§ **What to do**: Update the rows from the line with "Viewport: 1456px width, 821px" up to and including the line with "I will pos(175,304).", swapping "How do I perform" for "Where should I click to" and leaving everything else unchanged.

§ **Material shown**:
◆ ◆ ◆ ◆ ◆

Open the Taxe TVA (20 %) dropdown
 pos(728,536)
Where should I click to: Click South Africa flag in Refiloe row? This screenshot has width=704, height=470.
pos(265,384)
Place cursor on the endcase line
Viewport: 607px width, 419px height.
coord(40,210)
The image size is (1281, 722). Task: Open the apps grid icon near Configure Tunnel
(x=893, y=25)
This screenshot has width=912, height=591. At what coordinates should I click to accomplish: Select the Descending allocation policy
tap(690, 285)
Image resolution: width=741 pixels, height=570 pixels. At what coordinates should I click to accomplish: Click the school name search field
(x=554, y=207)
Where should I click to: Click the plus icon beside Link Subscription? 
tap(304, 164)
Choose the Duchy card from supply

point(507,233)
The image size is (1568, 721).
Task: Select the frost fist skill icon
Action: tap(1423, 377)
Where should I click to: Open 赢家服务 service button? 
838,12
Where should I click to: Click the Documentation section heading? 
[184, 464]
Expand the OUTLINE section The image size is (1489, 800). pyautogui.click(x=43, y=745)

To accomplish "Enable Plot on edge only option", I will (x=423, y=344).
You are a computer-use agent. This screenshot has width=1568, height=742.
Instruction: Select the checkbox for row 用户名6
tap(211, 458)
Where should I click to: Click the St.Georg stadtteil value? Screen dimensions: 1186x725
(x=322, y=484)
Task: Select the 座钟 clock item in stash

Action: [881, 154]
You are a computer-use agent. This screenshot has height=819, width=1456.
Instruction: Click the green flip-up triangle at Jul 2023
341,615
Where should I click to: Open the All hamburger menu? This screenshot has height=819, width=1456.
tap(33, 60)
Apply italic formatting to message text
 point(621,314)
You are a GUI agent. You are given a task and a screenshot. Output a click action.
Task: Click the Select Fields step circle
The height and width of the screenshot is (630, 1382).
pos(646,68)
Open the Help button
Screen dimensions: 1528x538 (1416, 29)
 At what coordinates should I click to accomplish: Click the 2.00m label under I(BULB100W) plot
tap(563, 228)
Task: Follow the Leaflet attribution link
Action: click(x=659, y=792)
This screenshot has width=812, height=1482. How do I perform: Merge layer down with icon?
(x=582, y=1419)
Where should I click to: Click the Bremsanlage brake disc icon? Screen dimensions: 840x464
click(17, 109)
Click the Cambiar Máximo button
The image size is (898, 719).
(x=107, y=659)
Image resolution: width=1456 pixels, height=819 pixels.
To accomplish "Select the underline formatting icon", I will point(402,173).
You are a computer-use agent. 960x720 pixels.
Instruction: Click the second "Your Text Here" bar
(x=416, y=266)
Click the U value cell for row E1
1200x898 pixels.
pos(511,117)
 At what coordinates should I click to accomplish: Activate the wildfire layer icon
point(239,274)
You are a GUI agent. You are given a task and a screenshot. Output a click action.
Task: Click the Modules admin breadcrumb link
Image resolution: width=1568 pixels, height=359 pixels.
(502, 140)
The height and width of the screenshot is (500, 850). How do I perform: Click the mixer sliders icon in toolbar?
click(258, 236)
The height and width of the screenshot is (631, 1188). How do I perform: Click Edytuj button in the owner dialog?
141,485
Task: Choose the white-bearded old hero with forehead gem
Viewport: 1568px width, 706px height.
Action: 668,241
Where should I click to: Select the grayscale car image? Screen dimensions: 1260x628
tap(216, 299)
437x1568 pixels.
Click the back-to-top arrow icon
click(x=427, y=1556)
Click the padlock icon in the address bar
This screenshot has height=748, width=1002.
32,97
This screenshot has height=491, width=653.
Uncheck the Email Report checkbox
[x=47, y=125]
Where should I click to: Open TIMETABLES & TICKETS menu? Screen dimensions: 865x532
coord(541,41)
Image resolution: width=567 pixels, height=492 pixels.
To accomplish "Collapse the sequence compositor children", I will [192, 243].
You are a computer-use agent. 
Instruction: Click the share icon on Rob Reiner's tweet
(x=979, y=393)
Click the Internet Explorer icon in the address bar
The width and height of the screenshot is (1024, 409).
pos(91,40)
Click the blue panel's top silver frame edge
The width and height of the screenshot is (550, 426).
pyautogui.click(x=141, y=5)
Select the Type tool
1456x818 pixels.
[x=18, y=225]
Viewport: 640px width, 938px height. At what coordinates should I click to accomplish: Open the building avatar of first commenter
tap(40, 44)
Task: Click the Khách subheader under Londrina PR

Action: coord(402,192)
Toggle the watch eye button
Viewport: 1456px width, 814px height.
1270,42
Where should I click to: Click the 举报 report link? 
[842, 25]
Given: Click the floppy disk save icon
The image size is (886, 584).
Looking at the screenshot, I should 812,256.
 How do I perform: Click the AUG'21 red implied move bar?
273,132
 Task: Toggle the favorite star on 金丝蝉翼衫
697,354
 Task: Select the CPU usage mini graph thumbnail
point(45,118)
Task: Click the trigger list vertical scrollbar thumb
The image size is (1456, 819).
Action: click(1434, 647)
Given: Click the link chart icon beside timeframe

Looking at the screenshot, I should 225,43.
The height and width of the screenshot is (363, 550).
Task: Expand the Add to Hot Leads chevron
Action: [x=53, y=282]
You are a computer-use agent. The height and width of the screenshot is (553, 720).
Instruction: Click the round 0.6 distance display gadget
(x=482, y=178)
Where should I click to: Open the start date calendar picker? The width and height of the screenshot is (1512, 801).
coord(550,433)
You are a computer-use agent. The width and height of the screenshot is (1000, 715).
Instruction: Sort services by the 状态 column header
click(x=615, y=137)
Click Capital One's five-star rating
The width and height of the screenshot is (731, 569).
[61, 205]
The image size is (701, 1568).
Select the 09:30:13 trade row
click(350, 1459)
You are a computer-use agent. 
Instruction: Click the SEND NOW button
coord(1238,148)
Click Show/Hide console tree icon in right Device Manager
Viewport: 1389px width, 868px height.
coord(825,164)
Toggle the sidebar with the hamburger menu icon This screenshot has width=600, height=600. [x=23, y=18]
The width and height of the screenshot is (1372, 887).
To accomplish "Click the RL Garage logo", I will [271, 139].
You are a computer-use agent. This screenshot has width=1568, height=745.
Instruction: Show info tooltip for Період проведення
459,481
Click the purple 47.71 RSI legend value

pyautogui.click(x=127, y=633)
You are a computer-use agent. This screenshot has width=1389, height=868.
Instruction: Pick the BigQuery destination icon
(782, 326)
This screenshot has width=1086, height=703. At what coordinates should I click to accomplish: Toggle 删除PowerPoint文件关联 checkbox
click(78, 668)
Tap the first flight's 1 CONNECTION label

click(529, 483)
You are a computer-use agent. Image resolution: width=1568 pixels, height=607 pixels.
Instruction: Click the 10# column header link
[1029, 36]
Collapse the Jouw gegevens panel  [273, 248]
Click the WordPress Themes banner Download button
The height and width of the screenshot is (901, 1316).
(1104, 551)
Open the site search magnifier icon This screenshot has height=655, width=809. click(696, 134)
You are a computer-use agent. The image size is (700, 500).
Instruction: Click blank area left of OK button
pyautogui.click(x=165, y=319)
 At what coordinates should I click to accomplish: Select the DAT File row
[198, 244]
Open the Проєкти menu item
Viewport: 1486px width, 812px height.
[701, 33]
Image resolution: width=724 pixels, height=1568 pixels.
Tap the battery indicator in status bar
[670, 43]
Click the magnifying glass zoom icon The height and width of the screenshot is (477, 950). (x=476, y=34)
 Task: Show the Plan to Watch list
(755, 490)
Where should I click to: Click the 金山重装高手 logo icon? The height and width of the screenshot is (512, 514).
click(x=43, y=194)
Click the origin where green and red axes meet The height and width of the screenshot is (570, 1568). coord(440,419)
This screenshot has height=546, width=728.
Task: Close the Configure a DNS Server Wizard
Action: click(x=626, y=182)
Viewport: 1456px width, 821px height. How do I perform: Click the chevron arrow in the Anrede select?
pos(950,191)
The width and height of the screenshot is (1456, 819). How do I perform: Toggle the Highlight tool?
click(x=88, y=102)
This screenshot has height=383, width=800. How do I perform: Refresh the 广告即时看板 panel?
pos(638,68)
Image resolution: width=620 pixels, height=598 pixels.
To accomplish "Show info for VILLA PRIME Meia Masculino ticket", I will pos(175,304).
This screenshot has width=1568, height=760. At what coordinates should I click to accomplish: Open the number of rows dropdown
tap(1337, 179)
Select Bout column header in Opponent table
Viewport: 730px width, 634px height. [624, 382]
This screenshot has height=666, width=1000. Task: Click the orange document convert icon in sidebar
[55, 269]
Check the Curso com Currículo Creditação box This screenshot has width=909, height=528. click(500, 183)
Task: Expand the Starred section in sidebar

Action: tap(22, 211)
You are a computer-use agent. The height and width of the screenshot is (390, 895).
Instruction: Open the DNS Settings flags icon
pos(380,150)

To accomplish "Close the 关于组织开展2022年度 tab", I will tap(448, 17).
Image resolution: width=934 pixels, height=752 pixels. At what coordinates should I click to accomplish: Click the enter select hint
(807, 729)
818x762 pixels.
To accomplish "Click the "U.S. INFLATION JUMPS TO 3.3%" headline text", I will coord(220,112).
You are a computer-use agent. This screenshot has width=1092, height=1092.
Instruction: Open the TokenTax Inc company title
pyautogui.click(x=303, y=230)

◆ ◆ ◆ ◆ ◆

§ **Answer in full**:
Viewport: 1456px width, 821px height. Where should I click to: Click the chevron arrow in the Anrede select?
pos(950,191)
The width and height of the screenshot is (1456, 819). Where should I click to: Toggle the Highlight tool?
click(x=88, y=102)
This screenshot has height=383, width=800. Where should I click to: Refresh the 广告即时看板 panel?
pos(638,68)
Image resolution: width=620 pixels, height=598 pixels.
To accomplish "Show info for VILLA PRIME Meia Masculino ticket", I will pos(175,304).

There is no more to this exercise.